Her hands were trembling but her face was set and her walk was swift and direct. She came to me without a word, and lifted the baby from the warmth of my neck with as much emotion as if she were taking a scarf off me.
‘I put Julia out for her sleep,’ she said unemotionally. She turned her back to me and placed Julia in the cradle. Disappointed, the child started a wail of protest, but Celia tucked her in as firmly as any strict nurse.
‘I would rather she were not disturbed when she should be having her rest,’ said Celia.
I felt as awkward as a boy in an apple orchard.

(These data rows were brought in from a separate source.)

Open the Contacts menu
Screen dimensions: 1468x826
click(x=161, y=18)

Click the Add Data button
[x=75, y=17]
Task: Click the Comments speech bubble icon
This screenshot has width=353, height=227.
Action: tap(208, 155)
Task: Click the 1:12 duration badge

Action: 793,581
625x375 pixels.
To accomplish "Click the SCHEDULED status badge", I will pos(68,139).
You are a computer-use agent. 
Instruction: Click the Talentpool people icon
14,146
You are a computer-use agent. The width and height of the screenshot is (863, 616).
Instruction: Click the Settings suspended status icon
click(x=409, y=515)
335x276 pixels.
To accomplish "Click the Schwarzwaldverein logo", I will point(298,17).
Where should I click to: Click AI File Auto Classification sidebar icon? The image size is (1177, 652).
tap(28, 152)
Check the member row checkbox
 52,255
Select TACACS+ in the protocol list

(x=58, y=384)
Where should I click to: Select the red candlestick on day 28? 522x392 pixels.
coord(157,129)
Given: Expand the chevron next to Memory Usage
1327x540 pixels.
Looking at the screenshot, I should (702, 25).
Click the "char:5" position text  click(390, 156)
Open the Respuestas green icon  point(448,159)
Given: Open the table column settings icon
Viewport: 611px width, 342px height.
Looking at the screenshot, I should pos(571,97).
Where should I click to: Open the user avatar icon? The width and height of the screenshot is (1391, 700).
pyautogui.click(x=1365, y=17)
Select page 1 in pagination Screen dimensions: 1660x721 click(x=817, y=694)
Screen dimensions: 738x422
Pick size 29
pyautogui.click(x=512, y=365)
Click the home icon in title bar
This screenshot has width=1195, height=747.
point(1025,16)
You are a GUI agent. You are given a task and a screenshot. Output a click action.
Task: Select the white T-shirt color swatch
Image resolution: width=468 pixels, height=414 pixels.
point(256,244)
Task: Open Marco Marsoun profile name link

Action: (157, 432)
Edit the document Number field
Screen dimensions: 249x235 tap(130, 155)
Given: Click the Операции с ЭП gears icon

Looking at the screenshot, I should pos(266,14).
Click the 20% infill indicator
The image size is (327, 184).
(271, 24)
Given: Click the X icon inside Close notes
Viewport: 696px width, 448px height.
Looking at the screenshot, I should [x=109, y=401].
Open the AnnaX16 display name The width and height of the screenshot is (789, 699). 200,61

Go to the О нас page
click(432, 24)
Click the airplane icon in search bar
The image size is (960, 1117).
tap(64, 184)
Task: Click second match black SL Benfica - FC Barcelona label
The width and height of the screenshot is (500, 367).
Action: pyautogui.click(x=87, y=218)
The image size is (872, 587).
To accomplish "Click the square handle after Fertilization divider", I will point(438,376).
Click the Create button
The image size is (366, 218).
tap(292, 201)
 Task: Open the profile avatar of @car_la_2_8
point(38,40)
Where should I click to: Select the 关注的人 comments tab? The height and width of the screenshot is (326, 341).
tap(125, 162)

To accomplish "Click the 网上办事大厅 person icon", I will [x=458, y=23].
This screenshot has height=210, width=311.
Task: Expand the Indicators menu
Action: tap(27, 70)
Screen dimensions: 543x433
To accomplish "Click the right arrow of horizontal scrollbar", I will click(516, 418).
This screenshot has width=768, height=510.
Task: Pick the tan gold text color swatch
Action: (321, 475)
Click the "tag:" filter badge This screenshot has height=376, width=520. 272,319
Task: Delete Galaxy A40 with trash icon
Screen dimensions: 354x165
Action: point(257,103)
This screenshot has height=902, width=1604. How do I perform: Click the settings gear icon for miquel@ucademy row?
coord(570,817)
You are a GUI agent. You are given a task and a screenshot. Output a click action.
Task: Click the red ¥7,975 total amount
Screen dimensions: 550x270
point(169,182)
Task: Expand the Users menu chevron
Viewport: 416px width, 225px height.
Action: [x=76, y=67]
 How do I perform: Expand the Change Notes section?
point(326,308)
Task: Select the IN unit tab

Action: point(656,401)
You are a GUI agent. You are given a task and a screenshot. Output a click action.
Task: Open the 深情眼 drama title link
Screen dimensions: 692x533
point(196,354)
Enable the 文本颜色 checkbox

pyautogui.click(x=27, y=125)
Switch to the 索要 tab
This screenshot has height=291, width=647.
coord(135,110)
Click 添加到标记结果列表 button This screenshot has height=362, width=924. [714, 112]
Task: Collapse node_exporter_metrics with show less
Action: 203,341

‘Of course, Celia,’ I said deferentially. ‘She dropped her toy and I merely came out to give it back to her.’
Celia straightened up and turned to me. ‘She would be happy to play that game all afternoon,’ she said. ‘But you, I am sure, have work to do.’
I was dismissed. Little insignificant Celia, standing tall with the power of her motherhood over the child, had dismissed me like an unreliable maid.
‘Of course,’ I said, and I smiled like an idiot. ‘Of course.’ And I turned on my heel and went back down the terrace to where my offic
e window stood open and my desk waited, piled with papers. In the length of that short, awkward walk, I could feel Celia’s eyes on my back, Celia watching me with no affection in her gaze.
I should have learned from that, I suppose. But Julia drew me. A little, only a little. I had no great longing for her. When I occasionally heard her cry out in the night I slept better for my deep contentment that it was not me who had to get up to see to her. When she was fretting during the day, or when Celia missed supper and the tea tray because she was up in the nursery, I felt no instinct then to be with the baby. But sometimes — when the weather was hot and I could see her little legs kicking and hear her cooing — I would slink out to the terrace like a clandestine lover and smile at her, and tickle her plump little palms and feet.
I learned discretion. Celia never again caught me hanging over the cradle. But when she went to Chichester with Harry to choose some new hangings for the nursery, and Mama lay down feeling unwell because of the heat, I spent an easy, laughter-filled half-hour playing peep-bo with the baby, dodging round her sunshade and appearing as if by magic on one side of the cradle and then the other, which made her gurgle with laughter so much she nearly choked herself.
Predictably, I tired of the game long before she did. Besides I had to drive down to the village to see the smith. She gripped my face when I kissed her goodbye, but when I actually disappeared she set up such a howl of protest that her nurse came bustling out of the house to see what was wrong.
‘She won’t settle now,’ she said, eyeing me with disfavour. ‘She’s all awake and playful now.’
‘It’s my fault,’ I confessed. ‘What would settle her down?’
‘I shall have to rock her,’ said the nurse, grudgingly. ‘The movement of the cradle might do it.’
‘I have to drive to the village,’ I offered. ‘Would she fall asleep in the carriage?’